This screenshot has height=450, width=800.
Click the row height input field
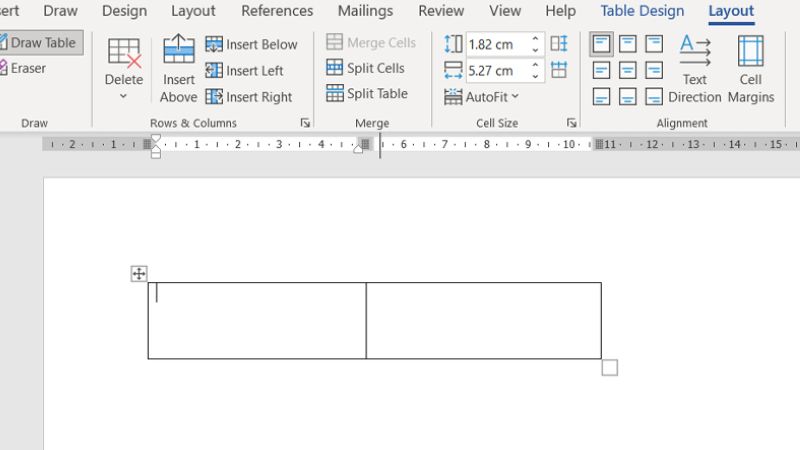click(496, 44)
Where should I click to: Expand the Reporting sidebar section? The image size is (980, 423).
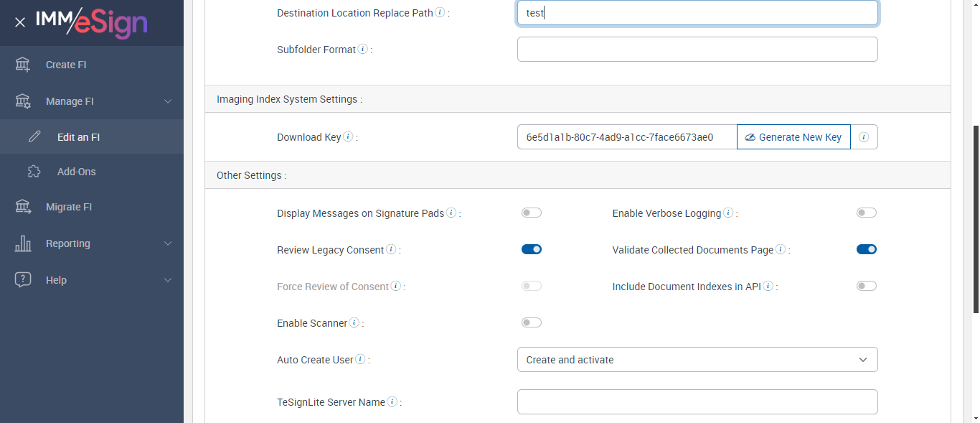click(x=92, y=243)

EXERCISE
Go to the line that contains "Where should I" and copy exactly from there through the last line of the records above, both included. Omit pictures.

EXERCISE SOLUTION
Where should I click to: Expand the Reporting sidebar section? The image size is (980, 423).
click(x=92, y=243)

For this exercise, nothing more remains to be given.